Start of Source excerpt

Anyone who read Dr. Seuss’s The Lorax as a kid might dread the movie version. No one really needs another moralizing, hectoring lecture from environmentalists on the need to save the trees from extinction, especially since that once-fashionable cause seems ridiculously overwrought today. There is no shortage of trees and this is due not to nationalization so much as the privatization and cultivation of forest land.

And yet, even so, the movie is stunning and beautiful in every way, with a message that taps into something important, something with economic and political relevance for us today. In fact, the movie improves on the book with the important addition of “Thneed-Ville,” a community of people who live in a completely artificial world lorded over by a mayor who also owns the monopoly on oxygen.

This complicates the relatively simple narrative of the book, which offers a story of a depleted environment that doesn’t actually make much sense. The original posits an entrepreneur who discovers that he can make a “Thneed” — a kind of all-purpose cloth — out of the tufts of the “Truffula Tree,” and that this product is highly marketable.

Now, in real life, any capitalist in this setting would know exactly what to do: immediately get to work planting and cultivating more Truffula trees. This is essential capital that makes the business possible and sustainable through time. You want more rather than less capital. An egg producer doesn’t kill his chickens; he breeds more. But in the book (and the movie), the capitalist does the opposite. He cuts down all the trees and, surprise, his business goes bust.

The book ends with the aging capitalist regretting his life and passing on the last Truffula seed to the next generation. The end. However, the movie introduces us to the town that is founded after this depletion occurs. It is shielded off from the poisoned and depleted world outside, and oxygen is pumped in by the mayor who holds the monopoly on air and builds Lenin-like statues to himself. The people eventually rise up when they discover that “air is free” and thereby overthrow the despot, chopping off the statue’s head.

It was this line about how air is free that clued me in to the movie’s possible subtext. You only need to add one metaphor to see how this movie can be the most important and relevant political-economic drama of the season.

The metaphorical substitution is this: The Trees are Ideas.

End of Source excerpt

Written exercise: List every word or phrase that the text on The Lorax puts inside quotation marks. Use only the text on The Lorax for what follows.

Start of Dataset excerpt

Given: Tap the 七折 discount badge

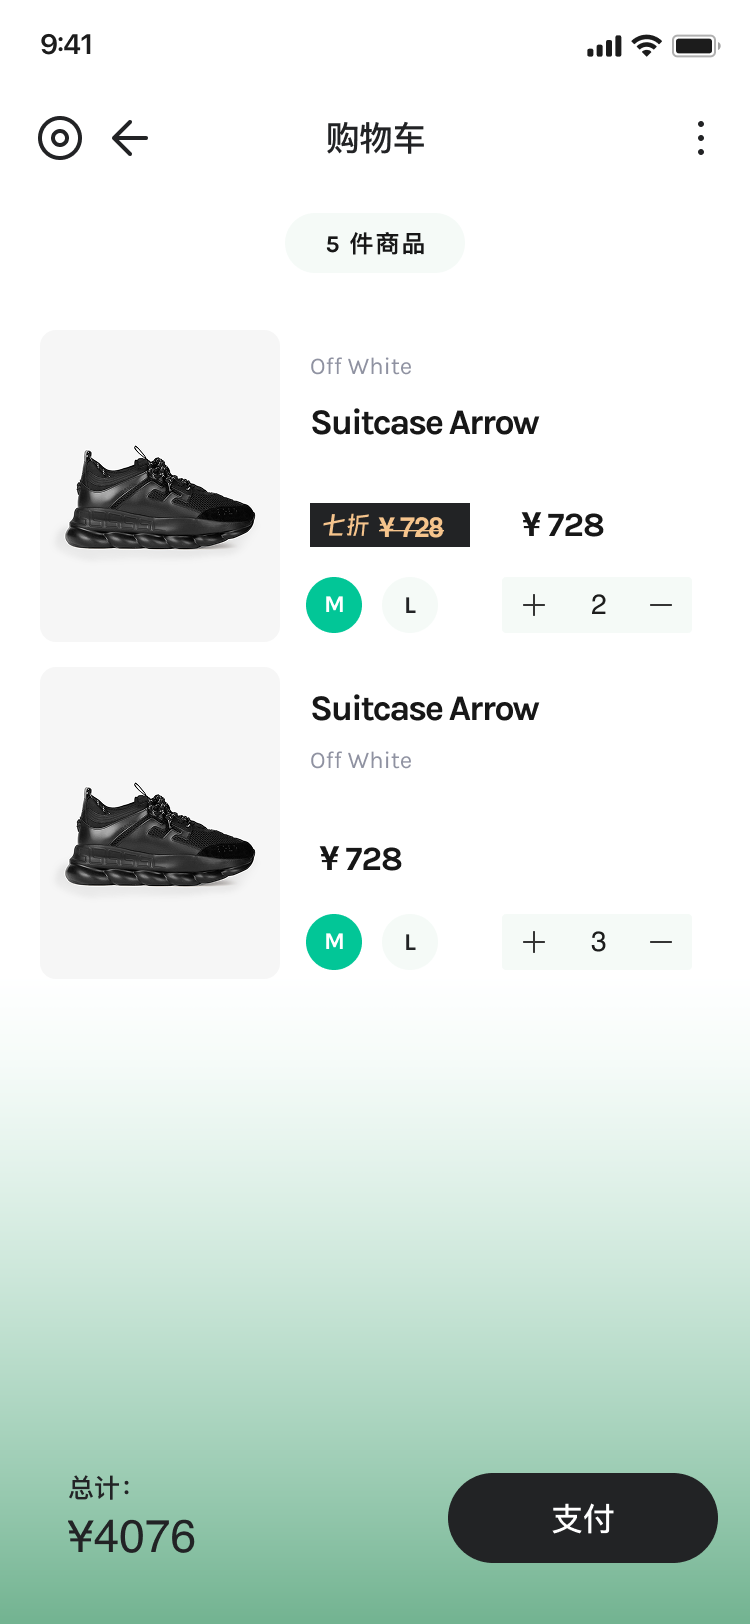Looking at the screenshot, I should click(x=390, y=525).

End of Dataset excerpt

Written answer:
Thneed-Ville
Thneed
Truffula Tree
air is free